4.1. Examination at the scene of death

In a case of electrical injury the examination at the scene of death has to be carried out from a team of a policeman, forensic medical specialist and a technical expert (power engineer). The tasks of the engineer are to provide evidence for the sources and reasons of electrical flow and to assure all necessary precautionary and safety measures during the inspection.

The forensic medical expert needs to pay special attention to the following problems during the inspection:

In cases of an accident with technical electricity: The forensic expert needs to determine is there a contact with source of electricity – wires, devices etc., and the position of the victim in relation to them. The specialist has to look for circumstances facilitating the accident, such as increased dampness, wet clothes, lack of protective clothing, gloves, shoes, etc. On the clothes can be found signs of electrical influence (burns, other electrical sings); on the shoes there might be breaks at the points of entrance or exit of the electric chain; burns; melted nails; magnetized metal objects. Electrical burn-marks should be looked for carefully on the body, but in up to 20% of cases they might be missing. The outer inspection of the body can provide evidence of mechanic injuries - a result of falling from electrical pylon or a roof, or other not typical burns. In the case of a suicide, uncovered wires can be wrapped or fixed in some way to the body, and a letter might be left.

Information for the beginning and the course of the accident should be collected from witnesses during the process of inspection, together with information on the clinical picture before the time of death of the victim.

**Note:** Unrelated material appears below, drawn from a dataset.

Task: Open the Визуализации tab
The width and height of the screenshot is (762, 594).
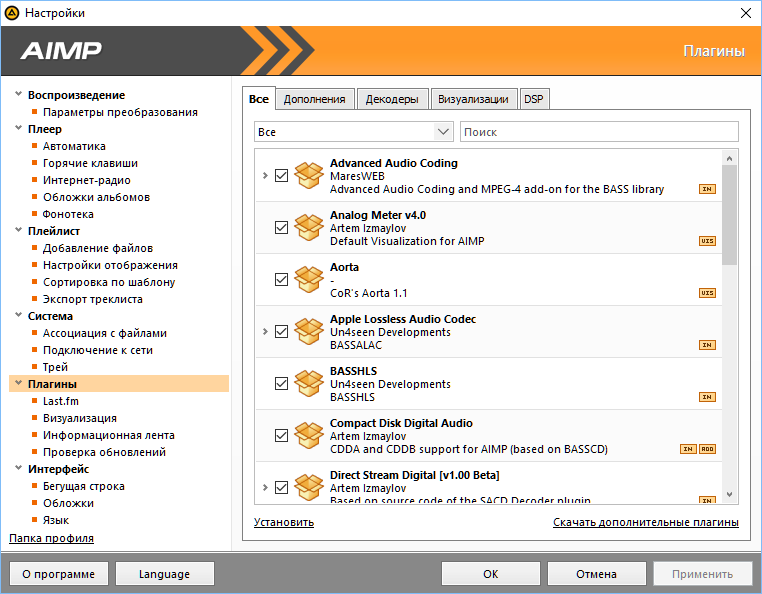Action: pos(474,99)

In cases caused by high voltage technical electricity or electric arc – deep local burns or even carbonization at the point of contact can be found, metallization, stings or burns of hairs, external traumatic injuries due to throwing back of the body. Such cases do not cause diagnostic difficulties.

In cases of an accident from electric weapons can be found changes identical with electrocution from low voltage electricity – round, point like burns or hyperemia 5-7 mm in a diameter.

In cases of an injury with atmospheric electricity there is a specific surrounding situation. The victim is most often in the open, after a lightning storm, under a tree. Signs of atmospheric electrical influence in the surrounding environment can be found – burns or tree splitting, melted or magnetized metal objects or parts of constructions. Very often the clothes of the victim are severely torn and the body might be denuded. Hairs on the head might be singed, hairs on the chest or genitals might be intertwined, and the typical for electrical influence sequelae as burns of different stages can be observed including carbonization of parts of the body.

4.1.1. Practical tasks of the forensic medical expert during the examination at the scene of death

  • To check that all necessary safety measures are in place before the begging of the inspection;

  • To prove the fact of death;

  • To make a detailed description of the position of the body in relation to the sources of electricity (outlet, wires, devices);

  • To describe the status of the clothes (wet/dry), presence of protective gloves, shoes, condition of instruments with which the victim had worked;

  • To look for evidence for electrical influence (electric burn signs, non-specific burns, metallization);

  • To look for traumatic injuries, their character and relation to the death;

  • To estimate the time of death;

  • To describe all observations and facts; to inform the leader of the inspection about the observations and assure their existence in the inspection protocol.

4.2. Post-mortem examination in the autopsy room

4.2.1. Outer inspection of the body

The first task of the forensic expert is to look for evidences for the influence of electricity such as the presence of electrical burn, electrical burn-marks, metallization on the skin etc.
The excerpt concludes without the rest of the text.